Comme le suggère l’étude, notre vision périphérique, notamment avec les objets en mouvement rapide, n’est pas totalement fiable. Des recherches plus approfondies sur les illusions visuelles de saltation sont nécessaires pour nous aider à mieux comprendre le traitement visuel et potentiellement améliorer notre vision périphérique.
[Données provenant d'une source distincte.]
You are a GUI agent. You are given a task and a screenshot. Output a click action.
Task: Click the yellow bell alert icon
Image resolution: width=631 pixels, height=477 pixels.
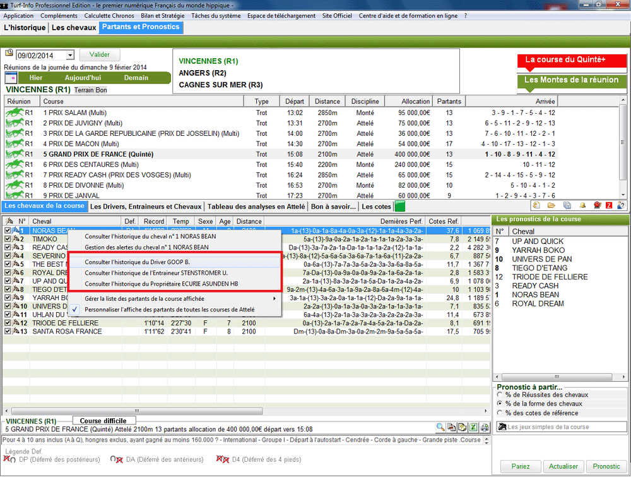click(582, 205)
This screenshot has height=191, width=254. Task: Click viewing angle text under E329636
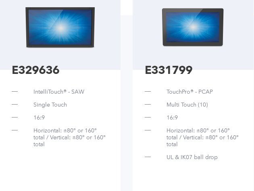(69, 137)
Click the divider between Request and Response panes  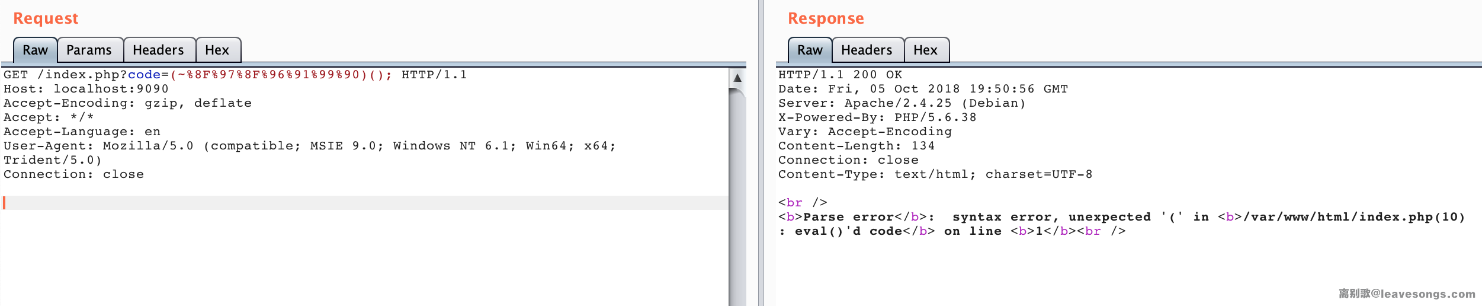coord(761,153)
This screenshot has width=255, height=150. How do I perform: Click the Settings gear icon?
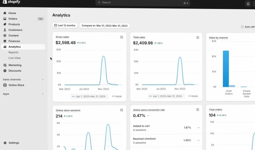click(5, 143)
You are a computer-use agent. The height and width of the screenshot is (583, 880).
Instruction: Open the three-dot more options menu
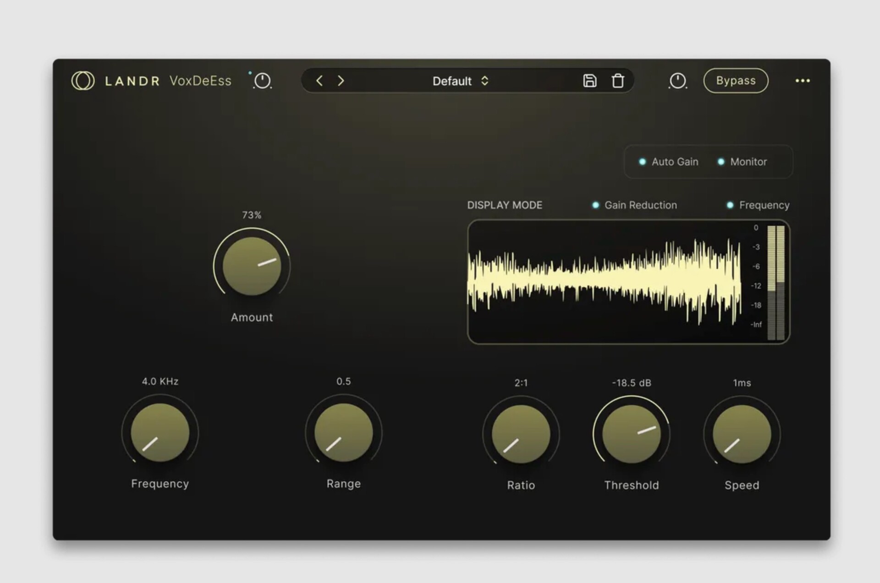coord(803,81)
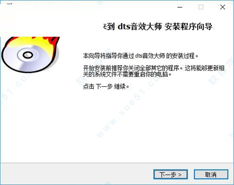
Task: Click dts音效大师 in the intro sentence
Action: click(150, 56)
Après avoir étudié comment les changements de position affectaient la perception du « lapin », l’étape suivante de l’équipe consiste à explorer l’impact de l’attention sur l’illusion.

Où saute le lapin ? Ou voyons-nous un lapin ou un canard ? Dans quelle mesure notre cerveau induit-il en erreur notre perception du monde visuel ? Même si des recherches supplémentaires sont nécessaires pour comprendre pleinement ces illusions, leur pouvoir d’enrichir nos vies avec des expériences uniques et agréables est clair.

Comme le remarque le professeur Hiroyuki Ito, superviseur de De Jesus et deuxième auteur de la faculté de design de l’université de Kyushu, « la chose la plus importante est de profiter des illusions. »

À propos de cette actualité de la recherche en neurosciences visuelles

Auteur: Qinln Wu
Source: Université de Kyūshū
Contact: Qinln Wu – Université de Kyushu
Image: L’image est créditée à Neuroscience News

Recherche originale : Accès libre.
« Retracer le chemin du lapin : effets de la modification de la position du deuxième flash dans l’illusion visuelle de saltation» par Sheryl Anne Manaligod de Jesus et al. i-Perception


Abstrait

Retracer le chemin du lapin : effets de la modification de la position du deuxième flash dans l’illusion visuelle de saltation

Deux points affichés en succession rapide en un point et un troisième à distance sur le même chemin linéaire créent une illusion de flashs intermédiaires sur un champ visuel, un phénomène connu sous le nom d’illusion visuelle réduite du lapin ou illusion visuelle de saltation.

Cette étude présente cette illusion d’une manière nouvelle en modifiant la position du deuxième flash, qui est généralement présenté uniquement dans la même position que le premier flash.

Une série d’expériences ont été menées pour observer si une saltation se produirait si le deuxième flash était présenté dans la même position que le troisième flash, dans un ordre séquentiel par rapport au premier et au dernier flash, ou hors d’un alignement linéaire au milieu entre le premier flash. et le dernier éclair.

Lorsque les trois flashs ont été présentés en succession rapide, les participants ont mal perçu le deuxième flash comme se produisant près du point médian entre le premier et le dernier flash.

La saltation a été obtenue dans les trois nouvelles conditions, ce qui laisse entendre qu’un processus neurologique particulier pourrait être responsable de résultats partagés.